Signs of alcoholism include the following:
Tolerance and withdrawal: Increased tolerance to any drug is a warning sign of physical dependency. Likewise, increasingly severe symptoms of withdrawal during detox, such as shaking, nausea, sweating, insomnia, headaches, or even hallucinations are definite signs of addiction. Other physical manifestations include weight loss, stomach pain, and redness of the nose and cheeks.

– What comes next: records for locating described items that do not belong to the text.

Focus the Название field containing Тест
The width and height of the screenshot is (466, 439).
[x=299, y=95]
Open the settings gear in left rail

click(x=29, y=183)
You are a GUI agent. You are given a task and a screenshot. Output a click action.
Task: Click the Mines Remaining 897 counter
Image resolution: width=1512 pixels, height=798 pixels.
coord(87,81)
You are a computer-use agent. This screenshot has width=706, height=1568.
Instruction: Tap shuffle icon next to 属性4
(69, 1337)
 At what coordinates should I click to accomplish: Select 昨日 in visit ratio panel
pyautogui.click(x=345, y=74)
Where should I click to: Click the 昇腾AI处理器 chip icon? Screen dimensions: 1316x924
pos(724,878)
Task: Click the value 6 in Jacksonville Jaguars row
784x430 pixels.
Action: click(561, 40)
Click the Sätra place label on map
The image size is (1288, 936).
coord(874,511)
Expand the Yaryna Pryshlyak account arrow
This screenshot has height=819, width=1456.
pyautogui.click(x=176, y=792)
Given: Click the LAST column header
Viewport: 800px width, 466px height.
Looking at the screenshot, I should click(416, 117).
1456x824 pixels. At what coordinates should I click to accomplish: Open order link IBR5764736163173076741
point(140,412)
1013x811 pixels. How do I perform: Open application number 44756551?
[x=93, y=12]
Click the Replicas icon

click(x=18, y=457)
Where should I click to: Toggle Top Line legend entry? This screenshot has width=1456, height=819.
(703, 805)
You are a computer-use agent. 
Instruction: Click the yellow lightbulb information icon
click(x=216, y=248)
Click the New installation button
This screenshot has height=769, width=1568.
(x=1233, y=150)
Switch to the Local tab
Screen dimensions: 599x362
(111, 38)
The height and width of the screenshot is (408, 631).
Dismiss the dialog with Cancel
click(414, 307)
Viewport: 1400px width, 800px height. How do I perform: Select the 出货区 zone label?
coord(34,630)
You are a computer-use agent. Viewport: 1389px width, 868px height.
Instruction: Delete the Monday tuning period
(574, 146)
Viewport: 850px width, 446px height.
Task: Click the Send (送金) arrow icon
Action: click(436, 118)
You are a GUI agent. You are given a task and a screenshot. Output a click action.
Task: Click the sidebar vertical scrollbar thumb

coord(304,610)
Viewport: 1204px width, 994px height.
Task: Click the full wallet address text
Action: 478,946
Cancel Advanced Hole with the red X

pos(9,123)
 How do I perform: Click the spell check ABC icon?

Loss of control: Many alcoholics find that they cannot control their number of drinking episodes. Many are unable to quit after repeated attempts. Some alcoholics recognize that their alcohol is causing problems at school or work and in their relationships, but they continue drinking anyway. They make excuses for themselves to justify their actions, or experience cycles of shame, guilt, and consumption.
Surrender: Alcoholism is time and resource consuming. Often, alcoholics find that their activities revolve around alcohol. Relationships, hobbies, and social responsibilities are surrendered to the addiction. Time, effort, and mental faculties are focused on obtaining alcohol, consuming it, and recovering from episodes.
Risk Factors for Alcoholism
The CDC reports that over 50% of American adults are current, regular drinkers. Of these, nearly 30% are considered at risk for alcohol abuse or dependency. Some risk factors are:
- drinking habits
- family background and ethnicity
- social circles
- social class
- mental and emotional health
While some of these factors may be beyond the control of the individual, the decision to consume alcohol responsibly is an individual choice. Redirecting blame to others or personal life circumstances is the equivalent of a loss of control. To take back control over your life and your decisions, you must take an honest look at your habits, your health, your risks, and your future. Are you showing the signs of alcoholism? If so, there is help available so don’t continue on this path.
From Alcoholism to Recovery with Professional Help
Because alcoholism is a disease, it requires professional, medical treatment like any other. Once on the road to recovery, many alcoholics opt for inpatient treatment. A center’s 24-hour medical supervision helps to mitigate withdrawal symptoms and discourage relapse. Another advantage is the comfort of being among those who can identify with your situation. Humans are social creatures, and we depend upon each other for help, so there is no shame in asking for it and accepting it.